Copy out the lines exactly as they appear, starting at the line that contains "This screenshot has height=198, width=163." and ending after the line that contains "will (573, 117).". Include only those lines.
* start *
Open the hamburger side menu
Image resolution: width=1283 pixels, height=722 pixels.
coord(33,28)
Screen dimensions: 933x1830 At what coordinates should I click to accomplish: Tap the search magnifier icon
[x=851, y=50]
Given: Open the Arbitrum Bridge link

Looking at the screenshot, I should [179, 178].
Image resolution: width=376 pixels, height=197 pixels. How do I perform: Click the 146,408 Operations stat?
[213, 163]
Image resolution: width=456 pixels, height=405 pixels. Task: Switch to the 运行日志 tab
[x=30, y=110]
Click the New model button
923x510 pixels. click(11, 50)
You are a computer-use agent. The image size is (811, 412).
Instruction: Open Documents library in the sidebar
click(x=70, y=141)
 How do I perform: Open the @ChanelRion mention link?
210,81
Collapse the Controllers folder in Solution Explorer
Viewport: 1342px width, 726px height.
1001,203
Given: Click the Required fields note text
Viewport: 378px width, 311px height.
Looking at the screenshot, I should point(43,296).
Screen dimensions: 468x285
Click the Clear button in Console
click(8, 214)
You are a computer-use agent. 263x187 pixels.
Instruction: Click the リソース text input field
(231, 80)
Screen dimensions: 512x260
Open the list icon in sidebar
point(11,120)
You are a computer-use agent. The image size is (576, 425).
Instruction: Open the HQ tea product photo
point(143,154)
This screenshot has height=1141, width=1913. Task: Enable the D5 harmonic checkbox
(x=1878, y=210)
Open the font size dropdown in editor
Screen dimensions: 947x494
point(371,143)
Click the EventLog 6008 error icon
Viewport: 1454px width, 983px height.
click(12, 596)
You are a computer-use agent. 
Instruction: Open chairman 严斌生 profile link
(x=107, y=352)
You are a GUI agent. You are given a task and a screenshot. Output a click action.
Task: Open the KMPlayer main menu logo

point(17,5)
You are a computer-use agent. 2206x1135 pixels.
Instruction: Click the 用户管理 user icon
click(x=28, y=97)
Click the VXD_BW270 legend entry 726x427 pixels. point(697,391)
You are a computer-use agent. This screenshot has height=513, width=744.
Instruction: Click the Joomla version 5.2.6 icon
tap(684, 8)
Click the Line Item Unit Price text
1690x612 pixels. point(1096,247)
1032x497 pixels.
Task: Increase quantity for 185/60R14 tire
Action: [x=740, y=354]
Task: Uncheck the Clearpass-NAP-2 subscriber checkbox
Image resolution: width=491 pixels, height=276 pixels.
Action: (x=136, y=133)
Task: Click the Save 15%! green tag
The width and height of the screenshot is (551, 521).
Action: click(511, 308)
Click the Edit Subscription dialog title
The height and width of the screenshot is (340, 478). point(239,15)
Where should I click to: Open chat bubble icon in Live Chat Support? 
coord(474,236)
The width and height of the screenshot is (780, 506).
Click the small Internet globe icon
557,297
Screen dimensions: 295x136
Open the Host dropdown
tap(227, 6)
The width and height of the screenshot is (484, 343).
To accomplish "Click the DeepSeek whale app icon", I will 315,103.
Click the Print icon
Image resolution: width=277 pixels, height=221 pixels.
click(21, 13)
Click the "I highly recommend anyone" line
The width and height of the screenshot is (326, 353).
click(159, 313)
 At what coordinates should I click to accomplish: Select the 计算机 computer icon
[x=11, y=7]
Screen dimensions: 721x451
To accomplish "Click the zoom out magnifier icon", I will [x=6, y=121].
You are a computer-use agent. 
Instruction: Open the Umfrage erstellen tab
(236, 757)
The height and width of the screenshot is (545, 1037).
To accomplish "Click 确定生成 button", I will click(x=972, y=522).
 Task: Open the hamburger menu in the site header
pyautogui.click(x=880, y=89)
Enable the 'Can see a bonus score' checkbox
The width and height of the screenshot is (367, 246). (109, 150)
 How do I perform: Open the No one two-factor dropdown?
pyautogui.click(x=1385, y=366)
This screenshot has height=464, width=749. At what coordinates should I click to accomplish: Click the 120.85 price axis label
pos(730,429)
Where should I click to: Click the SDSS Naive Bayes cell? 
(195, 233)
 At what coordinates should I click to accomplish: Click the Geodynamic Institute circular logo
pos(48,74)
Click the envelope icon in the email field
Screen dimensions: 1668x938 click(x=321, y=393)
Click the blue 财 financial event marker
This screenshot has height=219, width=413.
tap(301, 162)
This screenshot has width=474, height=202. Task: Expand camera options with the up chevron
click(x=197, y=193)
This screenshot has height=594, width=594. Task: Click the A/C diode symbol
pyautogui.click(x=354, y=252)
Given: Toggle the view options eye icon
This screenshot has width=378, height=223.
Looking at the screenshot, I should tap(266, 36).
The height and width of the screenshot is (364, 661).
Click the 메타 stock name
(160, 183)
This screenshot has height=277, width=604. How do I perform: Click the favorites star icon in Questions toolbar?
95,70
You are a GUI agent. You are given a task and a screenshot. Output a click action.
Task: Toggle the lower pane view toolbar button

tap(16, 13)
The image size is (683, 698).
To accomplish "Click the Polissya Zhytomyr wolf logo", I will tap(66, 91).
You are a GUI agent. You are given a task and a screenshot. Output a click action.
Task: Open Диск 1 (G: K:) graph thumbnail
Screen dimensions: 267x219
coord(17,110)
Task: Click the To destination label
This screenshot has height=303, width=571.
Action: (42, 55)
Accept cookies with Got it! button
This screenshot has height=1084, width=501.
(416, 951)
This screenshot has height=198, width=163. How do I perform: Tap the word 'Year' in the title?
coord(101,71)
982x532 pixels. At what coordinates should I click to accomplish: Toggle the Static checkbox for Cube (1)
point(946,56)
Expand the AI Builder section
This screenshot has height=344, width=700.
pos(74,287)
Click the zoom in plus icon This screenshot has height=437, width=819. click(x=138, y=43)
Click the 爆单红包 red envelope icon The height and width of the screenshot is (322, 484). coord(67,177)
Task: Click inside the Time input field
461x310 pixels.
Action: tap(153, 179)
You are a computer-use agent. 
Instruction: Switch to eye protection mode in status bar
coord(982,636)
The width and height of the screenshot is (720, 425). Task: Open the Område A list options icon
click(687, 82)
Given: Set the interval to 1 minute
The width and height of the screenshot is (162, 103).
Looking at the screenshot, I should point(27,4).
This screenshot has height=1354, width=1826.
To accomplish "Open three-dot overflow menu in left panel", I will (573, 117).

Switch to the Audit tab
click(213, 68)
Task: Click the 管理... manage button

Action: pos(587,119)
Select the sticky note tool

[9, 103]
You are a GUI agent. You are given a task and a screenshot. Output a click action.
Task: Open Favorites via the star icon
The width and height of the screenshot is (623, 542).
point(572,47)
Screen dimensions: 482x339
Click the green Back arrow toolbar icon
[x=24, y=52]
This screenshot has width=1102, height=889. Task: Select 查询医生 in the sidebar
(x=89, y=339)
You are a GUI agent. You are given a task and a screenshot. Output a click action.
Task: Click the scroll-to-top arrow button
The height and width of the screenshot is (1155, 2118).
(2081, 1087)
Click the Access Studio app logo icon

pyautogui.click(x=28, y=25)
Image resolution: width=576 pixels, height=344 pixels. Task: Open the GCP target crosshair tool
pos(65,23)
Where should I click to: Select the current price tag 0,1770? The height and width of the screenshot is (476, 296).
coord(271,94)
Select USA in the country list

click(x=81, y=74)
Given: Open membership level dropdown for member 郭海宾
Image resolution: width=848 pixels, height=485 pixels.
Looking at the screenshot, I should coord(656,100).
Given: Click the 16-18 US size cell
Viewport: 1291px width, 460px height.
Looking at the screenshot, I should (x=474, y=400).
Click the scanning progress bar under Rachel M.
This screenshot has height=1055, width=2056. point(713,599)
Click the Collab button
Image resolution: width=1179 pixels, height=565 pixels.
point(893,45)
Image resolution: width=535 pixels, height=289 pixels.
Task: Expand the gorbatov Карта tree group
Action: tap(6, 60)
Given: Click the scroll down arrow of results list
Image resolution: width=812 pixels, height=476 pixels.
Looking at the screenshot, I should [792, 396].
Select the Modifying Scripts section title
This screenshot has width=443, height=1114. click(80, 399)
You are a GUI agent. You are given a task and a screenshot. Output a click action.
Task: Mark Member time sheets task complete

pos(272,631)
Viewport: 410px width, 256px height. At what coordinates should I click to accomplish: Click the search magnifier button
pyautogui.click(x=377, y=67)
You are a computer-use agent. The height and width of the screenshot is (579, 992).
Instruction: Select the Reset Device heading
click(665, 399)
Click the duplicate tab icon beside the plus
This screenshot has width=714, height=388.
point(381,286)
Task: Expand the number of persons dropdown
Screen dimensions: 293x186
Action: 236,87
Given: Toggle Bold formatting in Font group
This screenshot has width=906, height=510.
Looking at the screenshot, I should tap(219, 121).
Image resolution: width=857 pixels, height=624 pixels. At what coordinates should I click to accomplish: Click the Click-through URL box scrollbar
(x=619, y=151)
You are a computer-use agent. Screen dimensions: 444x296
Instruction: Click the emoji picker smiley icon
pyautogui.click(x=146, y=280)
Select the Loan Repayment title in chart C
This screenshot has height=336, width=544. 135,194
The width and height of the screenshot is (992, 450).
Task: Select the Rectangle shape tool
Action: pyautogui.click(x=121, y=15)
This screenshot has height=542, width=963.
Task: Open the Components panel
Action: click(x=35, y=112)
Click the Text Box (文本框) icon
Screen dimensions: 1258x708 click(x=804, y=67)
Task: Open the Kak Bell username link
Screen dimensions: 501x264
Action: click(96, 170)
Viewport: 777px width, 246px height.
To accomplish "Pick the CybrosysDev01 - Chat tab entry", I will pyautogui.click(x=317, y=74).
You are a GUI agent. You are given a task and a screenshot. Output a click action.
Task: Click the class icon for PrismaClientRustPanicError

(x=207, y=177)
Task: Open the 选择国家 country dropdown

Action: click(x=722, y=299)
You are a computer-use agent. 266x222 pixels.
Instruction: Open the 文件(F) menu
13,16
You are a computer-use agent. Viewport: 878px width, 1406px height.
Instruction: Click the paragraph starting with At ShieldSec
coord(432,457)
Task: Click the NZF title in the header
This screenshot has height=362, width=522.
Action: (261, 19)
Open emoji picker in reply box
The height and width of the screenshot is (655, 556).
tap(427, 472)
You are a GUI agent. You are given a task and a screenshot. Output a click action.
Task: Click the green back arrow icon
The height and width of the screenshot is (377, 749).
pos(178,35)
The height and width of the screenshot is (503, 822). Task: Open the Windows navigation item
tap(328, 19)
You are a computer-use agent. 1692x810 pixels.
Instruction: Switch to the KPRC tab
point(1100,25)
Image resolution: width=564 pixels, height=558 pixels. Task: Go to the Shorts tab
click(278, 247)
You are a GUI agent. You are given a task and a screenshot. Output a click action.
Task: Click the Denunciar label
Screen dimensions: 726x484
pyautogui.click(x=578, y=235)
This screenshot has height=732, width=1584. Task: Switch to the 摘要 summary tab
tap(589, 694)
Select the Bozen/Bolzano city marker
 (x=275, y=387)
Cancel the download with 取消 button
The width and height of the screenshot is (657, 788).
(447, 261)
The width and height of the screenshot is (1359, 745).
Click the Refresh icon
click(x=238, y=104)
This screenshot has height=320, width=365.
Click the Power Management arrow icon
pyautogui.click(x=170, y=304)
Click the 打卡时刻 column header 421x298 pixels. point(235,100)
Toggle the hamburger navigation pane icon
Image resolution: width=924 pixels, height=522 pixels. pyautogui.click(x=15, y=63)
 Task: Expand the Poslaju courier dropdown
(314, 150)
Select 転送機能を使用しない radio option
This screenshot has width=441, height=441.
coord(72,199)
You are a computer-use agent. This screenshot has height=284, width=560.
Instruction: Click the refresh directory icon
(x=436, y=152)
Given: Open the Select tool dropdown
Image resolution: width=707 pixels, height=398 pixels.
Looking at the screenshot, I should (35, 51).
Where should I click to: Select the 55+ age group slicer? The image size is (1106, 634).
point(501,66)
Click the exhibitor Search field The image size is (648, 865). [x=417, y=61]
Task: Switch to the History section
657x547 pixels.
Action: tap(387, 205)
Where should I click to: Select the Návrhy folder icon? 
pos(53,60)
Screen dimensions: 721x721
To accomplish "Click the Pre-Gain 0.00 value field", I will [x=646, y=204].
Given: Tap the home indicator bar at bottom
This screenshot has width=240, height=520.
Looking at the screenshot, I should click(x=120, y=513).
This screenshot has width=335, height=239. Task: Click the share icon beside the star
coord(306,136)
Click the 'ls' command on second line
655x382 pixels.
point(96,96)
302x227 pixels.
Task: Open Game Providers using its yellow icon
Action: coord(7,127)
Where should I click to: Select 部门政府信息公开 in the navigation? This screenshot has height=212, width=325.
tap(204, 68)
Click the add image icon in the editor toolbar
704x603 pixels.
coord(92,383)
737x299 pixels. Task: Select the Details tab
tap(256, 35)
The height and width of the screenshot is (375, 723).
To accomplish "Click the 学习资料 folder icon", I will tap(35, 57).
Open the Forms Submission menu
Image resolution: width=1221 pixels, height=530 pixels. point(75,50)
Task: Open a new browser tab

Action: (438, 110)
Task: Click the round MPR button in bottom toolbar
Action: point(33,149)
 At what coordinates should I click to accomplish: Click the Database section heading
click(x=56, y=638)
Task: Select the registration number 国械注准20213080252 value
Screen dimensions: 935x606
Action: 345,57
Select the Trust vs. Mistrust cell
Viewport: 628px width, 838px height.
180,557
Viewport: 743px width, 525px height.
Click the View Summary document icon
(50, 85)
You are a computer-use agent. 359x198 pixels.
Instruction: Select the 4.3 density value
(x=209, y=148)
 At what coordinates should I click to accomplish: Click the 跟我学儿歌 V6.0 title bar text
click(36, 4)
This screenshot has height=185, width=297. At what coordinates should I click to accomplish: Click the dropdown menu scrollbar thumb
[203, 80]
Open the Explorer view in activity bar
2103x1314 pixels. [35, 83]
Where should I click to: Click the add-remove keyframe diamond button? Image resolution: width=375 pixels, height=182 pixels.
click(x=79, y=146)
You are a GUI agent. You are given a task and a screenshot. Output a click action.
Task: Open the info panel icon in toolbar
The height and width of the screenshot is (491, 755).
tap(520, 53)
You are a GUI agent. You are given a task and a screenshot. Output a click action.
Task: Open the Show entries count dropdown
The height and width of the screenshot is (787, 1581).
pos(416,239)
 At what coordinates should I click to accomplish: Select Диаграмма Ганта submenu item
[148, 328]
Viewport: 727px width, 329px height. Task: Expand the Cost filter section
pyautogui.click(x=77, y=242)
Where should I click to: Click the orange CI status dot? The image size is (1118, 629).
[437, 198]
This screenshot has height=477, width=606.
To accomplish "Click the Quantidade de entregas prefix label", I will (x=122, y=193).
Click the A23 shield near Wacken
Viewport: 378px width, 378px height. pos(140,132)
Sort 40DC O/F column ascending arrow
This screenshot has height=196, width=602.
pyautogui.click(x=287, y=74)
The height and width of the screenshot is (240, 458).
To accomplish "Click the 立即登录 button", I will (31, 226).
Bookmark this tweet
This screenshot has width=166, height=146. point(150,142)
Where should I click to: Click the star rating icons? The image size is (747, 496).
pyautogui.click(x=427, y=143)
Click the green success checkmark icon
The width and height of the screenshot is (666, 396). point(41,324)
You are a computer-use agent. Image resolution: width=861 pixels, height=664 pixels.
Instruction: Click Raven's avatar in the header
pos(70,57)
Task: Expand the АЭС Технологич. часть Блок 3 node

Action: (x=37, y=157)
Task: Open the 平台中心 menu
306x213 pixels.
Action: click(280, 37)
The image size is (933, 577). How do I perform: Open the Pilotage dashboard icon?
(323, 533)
* end *
● Exercise answer
This screenshot has height=198, width=163. How do I perform: Tap the word 'Year' in the title?
coord(101,71)
982x532 pixels. At what coordinates should I click to accomplish: Toggle the Static checkbox for Cube (1)
point(946,56)
Expand the AI Builder section
This screenshot has height=344, width=700.
pos(74,287)
Click the zoom in plus icon This screenshot has height=437, width=819. click(x=138, y=43)
Click the 爆单红包 red envelope icon The height and width of the screenshot is (322, 484). coord(67,177)
Task: Click inside the Time input field
461x310 pixels.
Action: tap(153, 179)
You are a computer-use agent. 
Instruction: Switch to eye protection mode in status bar
coord(982,636)
The width and height of the screenshot is (720, 425). Task: Open the Område A list options icon
click(687, 82)
Given: Set the interval to 1 minute
The width and height of the screenshot is (162, 103).
Looking at the screenshot, I should point(27,4).
This screenshot has height=1354, width=1826.
To accomplish "Open three-dot overflow menu in left panel", I will (573, 117).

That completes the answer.